• **DOCUMENT SECTION**:

Healthcare Industry News: bifurcation
News Release - September 3, 2008
Stentys Appoints Rene Spaargaren, MD, as Chief Medical Officer
ev3's former Vice President of International Clinical Affairs will oversee clinical development of Stentys' stent for treatment of blocked coronary artery bifurcations"Dr. Spaargaren's extensive experience in leading the clinical development of cardiovascular technologies while working for companies such as ev3, Boston Scientific and Medtronic will certainly fortify our ongoing clinical development efforts."
- Gonzague Issenmann, Co-Founder and CEO, Stentys
PARIS--(HSMN NewsFeed)--Stentys (http://www.stentys.com) announced today that it has appointed Dr. René Spaargaren as its Chief Medical Officer (CMO). Stentys is developing the world’s first next-generation drug-eluting stent for treatment of blocked coronary artery bifurcations so that hundreds of thousands of patients might avoid open-chest surgery.

• **PROBLEM DETAILS**: From the news release above, list the companies that the quoted statement names as places where Dr. Spaargaren previously worked.

• **ENTRIES PROVIDED**:
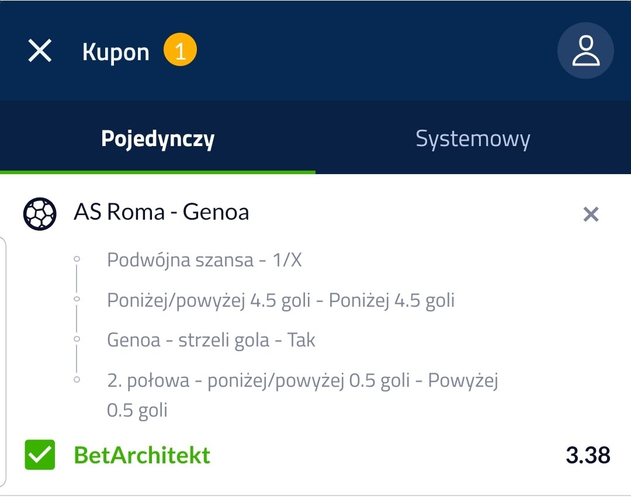Click the Kupon header title
631x499 pixels.
[116, 53]
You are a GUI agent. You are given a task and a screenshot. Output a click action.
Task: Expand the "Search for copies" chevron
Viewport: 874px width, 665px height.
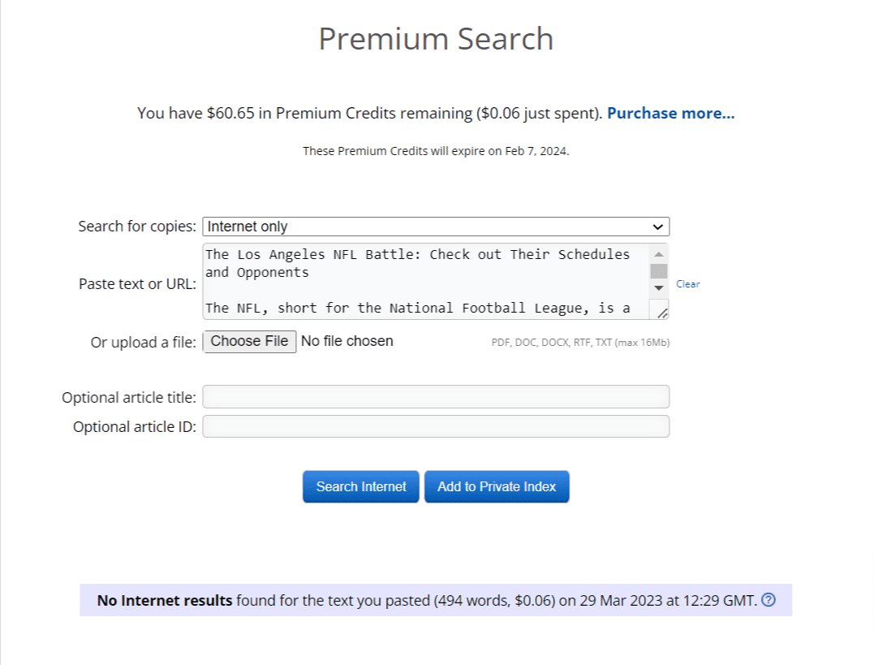click(657, 227)
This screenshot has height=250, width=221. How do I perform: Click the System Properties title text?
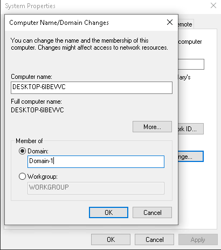pyautogui.click(x=30, y=6)
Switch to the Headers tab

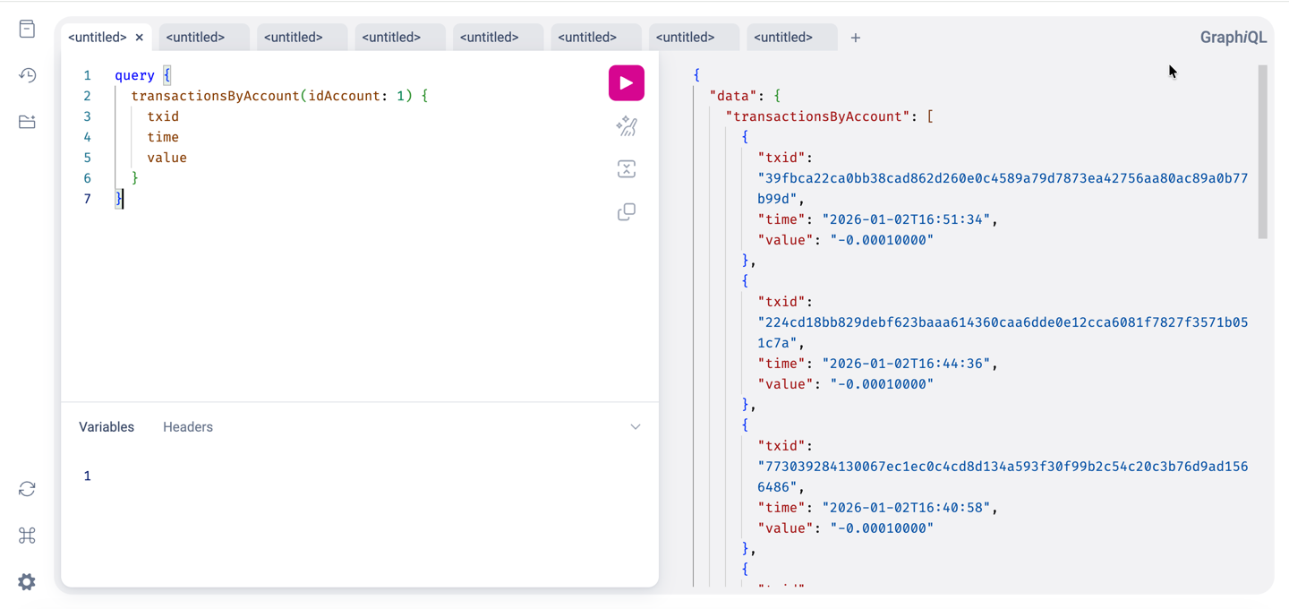(x=187, y=426)
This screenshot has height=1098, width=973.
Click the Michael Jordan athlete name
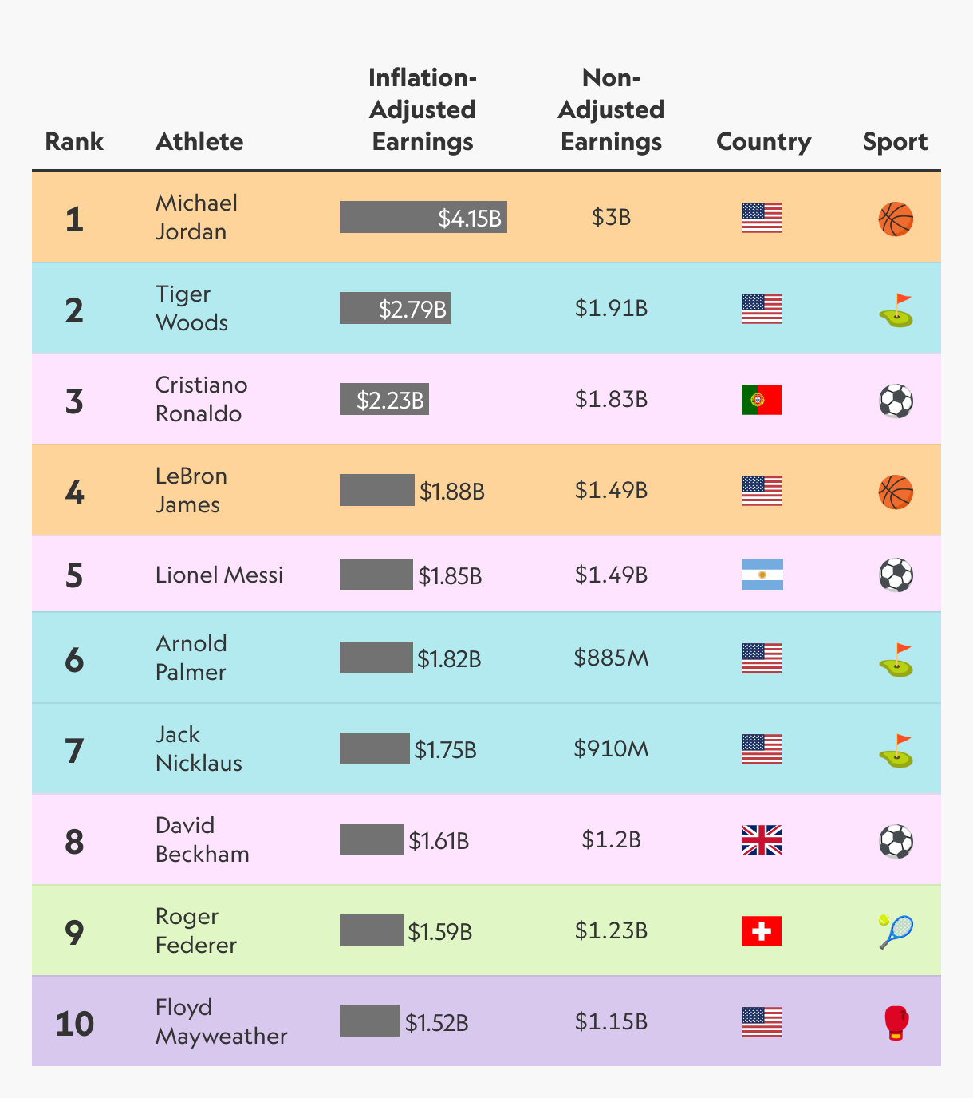coord(196,217)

• **TASK SOLUTION**:
- ev3
- Boston Scientific
- Medtronic